Extracted information:
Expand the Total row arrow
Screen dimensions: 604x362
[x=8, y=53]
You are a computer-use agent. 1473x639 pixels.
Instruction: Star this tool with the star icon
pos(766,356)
---
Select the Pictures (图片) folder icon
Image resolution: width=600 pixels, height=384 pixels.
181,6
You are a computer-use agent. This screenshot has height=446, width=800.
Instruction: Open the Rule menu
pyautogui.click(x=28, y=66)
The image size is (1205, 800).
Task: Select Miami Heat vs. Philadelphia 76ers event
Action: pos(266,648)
---
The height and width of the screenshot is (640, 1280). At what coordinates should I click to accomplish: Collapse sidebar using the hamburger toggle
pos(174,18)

Task details:
Every line above with the string "agent" in it needs to be copied.

Exercise solution:
You are a computer-use agent. 1473x639 pixels.
You are a computer-use agent. This screenshot has height=446, width=800.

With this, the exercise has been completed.